[Data on locating visible targets]
=====
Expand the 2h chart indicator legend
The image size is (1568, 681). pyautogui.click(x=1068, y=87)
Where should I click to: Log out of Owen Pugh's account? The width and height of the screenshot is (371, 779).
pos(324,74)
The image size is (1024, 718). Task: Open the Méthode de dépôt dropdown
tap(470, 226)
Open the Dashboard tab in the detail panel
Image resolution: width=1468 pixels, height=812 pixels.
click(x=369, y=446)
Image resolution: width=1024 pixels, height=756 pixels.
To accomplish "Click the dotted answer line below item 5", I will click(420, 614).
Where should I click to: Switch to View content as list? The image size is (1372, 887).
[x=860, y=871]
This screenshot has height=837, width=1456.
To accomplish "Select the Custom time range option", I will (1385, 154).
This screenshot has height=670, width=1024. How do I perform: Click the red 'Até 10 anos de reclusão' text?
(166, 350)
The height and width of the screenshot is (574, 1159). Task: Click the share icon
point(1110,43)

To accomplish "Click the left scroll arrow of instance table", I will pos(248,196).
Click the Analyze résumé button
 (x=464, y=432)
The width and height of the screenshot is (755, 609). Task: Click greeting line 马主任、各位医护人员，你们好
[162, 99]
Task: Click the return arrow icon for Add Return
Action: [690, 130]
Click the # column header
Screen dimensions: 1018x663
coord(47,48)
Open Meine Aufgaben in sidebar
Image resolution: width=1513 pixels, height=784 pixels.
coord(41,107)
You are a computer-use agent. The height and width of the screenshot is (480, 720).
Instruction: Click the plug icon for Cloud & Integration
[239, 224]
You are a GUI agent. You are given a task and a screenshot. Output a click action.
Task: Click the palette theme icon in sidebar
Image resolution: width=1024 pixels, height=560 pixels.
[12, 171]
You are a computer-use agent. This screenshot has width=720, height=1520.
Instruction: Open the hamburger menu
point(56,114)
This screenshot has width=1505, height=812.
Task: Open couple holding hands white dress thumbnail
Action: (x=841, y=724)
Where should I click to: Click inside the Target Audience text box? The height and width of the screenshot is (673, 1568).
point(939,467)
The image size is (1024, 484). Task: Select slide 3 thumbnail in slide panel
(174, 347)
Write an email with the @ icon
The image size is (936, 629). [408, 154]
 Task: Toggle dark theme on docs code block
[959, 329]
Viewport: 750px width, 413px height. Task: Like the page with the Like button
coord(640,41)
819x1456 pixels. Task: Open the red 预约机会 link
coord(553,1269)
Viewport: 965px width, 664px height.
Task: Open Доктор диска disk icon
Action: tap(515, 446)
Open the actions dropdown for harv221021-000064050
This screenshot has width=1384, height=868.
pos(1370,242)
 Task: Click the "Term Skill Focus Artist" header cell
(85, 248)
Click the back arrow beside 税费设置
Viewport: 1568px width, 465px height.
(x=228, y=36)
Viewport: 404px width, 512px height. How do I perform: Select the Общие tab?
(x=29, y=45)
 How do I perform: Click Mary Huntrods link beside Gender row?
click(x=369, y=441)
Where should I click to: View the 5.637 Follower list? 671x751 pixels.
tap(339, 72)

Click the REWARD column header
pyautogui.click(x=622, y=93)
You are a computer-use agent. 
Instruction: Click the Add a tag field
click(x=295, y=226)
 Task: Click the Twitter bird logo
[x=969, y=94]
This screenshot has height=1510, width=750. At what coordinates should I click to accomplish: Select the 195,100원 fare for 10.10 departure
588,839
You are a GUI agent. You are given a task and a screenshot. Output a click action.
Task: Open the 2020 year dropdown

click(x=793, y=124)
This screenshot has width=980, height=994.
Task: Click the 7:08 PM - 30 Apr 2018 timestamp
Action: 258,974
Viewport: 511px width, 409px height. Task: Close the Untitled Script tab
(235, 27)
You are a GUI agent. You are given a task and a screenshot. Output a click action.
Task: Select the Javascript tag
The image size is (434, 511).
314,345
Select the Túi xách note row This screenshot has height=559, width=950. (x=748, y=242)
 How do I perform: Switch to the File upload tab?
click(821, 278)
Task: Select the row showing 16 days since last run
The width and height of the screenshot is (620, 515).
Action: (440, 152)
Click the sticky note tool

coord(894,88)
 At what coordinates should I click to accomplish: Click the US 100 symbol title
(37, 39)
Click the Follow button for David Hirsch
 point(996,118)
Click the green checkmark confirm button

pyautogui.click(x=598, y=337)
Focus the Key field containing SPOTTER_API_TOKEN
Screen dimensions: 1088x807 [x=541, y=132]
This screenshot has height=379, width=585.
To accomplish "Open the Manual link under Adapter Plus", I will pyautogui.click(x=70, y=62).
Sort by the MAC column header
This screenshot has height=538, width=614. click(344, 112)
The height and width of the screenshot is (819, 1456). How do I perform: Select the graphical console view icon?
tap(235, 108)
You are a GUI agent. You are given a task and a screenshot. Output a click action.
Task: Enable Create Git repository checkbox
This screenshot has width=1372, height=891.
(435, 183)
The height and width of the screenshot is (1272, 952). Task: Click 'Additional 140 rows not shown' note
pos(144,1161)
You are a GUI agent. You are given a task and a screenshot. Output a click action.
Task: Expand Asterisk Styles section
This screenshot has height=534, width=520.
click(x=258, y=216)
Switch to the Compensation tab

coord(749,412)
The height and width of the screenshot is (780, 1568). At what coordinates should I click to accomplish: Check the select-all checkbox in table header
=====
**What is asked:**
Change every "GUI agent" in the entries above to "screen-navigation agent" and reproduce the lines with nothing else altered.

**Response below:**
Expand the 2h chart indicator legend
The image size is (1568, 681). pyautogui.click(x=1068, y=87)
Where should I click to: Log out of Owen Pugh's account? The width and height of the screenshot is (371, 779).
pos(324,74)
The image size is (1024, 718). Task: Open the Méthode de dépôt dropdown
tap(470, 226)
Open the Dashboard tab in the detail panel
Image resolution: width=1468 pixels, height=812 pixels.
click(x=369, y=446)
Image resolution: width=1024 pixels, height=756 pixels.
To accomplish "Click the dotted answer line below item 5", I will click(420, 614).
Where should I click to: Switch to View content as list? The image size is (1372, 887).
[x=860, y=871]
This screenshot has height=837, width=1456.
To accomplish "Select the Custom time range option", I will (1385, 154).
This screenshot has height=670, width=1024. How do I perform: Click the red 'Até 10 anos de reclusão' text?
(166, 350)
The height and width of the screenshot is (574, 1159). Task: Click the share icon
point(1110,43)

To accomplish "Click the left scroll arrow of instance table", I will pos(248,196).
Click the Analyze résumé button
 (x=464, y=432)
The width and height of the screenshot is (755, 609). Task: Click greeting line 马主任、各位医护人员，你们好
[162, 99]
Task: Click the return arrow icon for Add Return
Action: [690, 130]
Click the # column header
Screen dimensions: 1018x663
coord(47,48)
Open Meine Aufgaben in sidebar
Image resolution: width=1513 pixels, height=784 pixels.
coord(41,107)
You are a computer-use agent. The height and width of the screenshot is (480, 720).
Instruction: Click the plug icon for Cloud & Integration
[239, 224]
You are a screen-navigation agent. You are given a task and a screenshot. Output a click action.
Task: Click the palette theme icon in sidebar
Image resolution: width=1024 pixels, height=560 pixels.
[12, 171]
You are a computer-use agent. This screenshot has width=720, height=1520.
Instruction: Open the hamburger menu
point(56,114)
This screenshot has width=1505, height=812.
Task: Open couple holding hands white dress thumbnail
Action: (x=841, y=724)
Where should I click to: Click inside the Target Audience text box? The height and width of the screenshot is (673, 1568).
point(939,467)
The image size is (1024, 484). Task: Select slide 3 thumbnail in slide panel
(174, 347)
Write an email with the @ icon
The image size is (936, 629). [408, 154]
 Task: Toggle dark theme on docs code block
[959, 329]
Viewport: 750px width, 413px height. Task: Like the page with the Like button
coord(640,41)
819x1456 pixels. Task: Open the red 预约机会 link
coord(553,1269)
Viewport: 965px width, 664px height.
Task: Open Доктор диска disk icon
Action: tap(515, 446)
Open the actions dropdown for harv221021-000064050
This screenshot has width=1384, height=868.
pos(1370,242)
 Task: Click the "Term Skill Focus Artist" header cell
(85, 248)
Click the back arrow beside 税费设置
Viewport: 1568px width, 465px height.
(x=228, y=36)
Viewport: 404px width, 512px height. How do I perform: Select the Общие tab?
(x=29, y=45)
 How do I perform: Click Mary Huntrods link beside Gender row?
click(x=369, y=441)
Where should I click to: View the 5.637 Follower list? 671x751 pixels.
tap(339, 72)

Click the REWARD column header
pyautogui.click(x=622, y=93)
You are a computer-use agent. 
Instruction: Click the Add a tag field
click(x=295, y=226)
 Task: Click the Twitter bird logo
[x=969, y=94]
This screenshot has height=1510, width=750. At what coordinates should I click to accomplish: Select the 195,100원 fare for 10.10 departure
588,839
You are a screen-navigation agent. You are given a task and a screenshot. Output a click action.
Task: Open the 2020 year dropdown

click(x=793, y=124)
This screenshot has width=980, height=994.
Task: Click the 7:08 PM - 30 Apr 2018 timestamp
Action: 258,974
Viewport: 511px width, 409px height. Task: Close the Untitled Script tab
(235, 27)
You are a screen-navigation agent. You are given a task and a screenshot. Output a click action.
Task: Select the Javascript tag
The image size is (434, 511).
314,345
Select the Túi xách note row This screenshot has height=559, width=950. (x=748, y=242)
 How do I perform: Switch to the File upload tab?
click(821, 278)
Task: Select the row showing 16 days since last run
The width and height of the screenshot is (620, 515).
Action: (440, 152)
Click the sticky note tool

coord(894,88)
 At what coordinates should I click to accomplish: Click the US 100 symbol title
(37, 39)
Click the Follow button for David Hirsch
 point(996,118)
Click the green checkmark confirm button

pyautogui.click(x=598, y=337)
Focus the Key field containing SPOTTER_API_TOKEN
Screen dimensions: 1088x807 [x=541, y=132]
This screenshot has height=379, width=585.
To accomplish "Open the Manual link under Adapter Plus", I will pyautogui.click(x=70, y=62).
Sort by the MAC column header
This screenshot has height=538, width=614. click(344, 112)
The height and width of the screenshot is (819, 1456). How do I perform: Select the graphical console view icon?
tap(235, 108)
You are a screen-navigation agent. You are given a task and a screenshot. Output a click action.
Task: Enable Create Git repository checkbox
This screenshot has width=1372, height=891.
(435, 183)
The height and width of the screenshot is (1272, 952). Task: Click 'Additional 140 rows not shown' note
pos(144,1161)
You are a screen-navigation agent. You are given a task and a screenshot. Output a click action.
Task: Expand Asterisk Styles section
This screenshot has height=534, width=520.
click(x=258, y=216)
Switch to the Compensation tab

coord(749,412)
The height and width of the screenshot is (780, 1568). At what coordinates should I click to accomplish: Check the select-all checkbox in table header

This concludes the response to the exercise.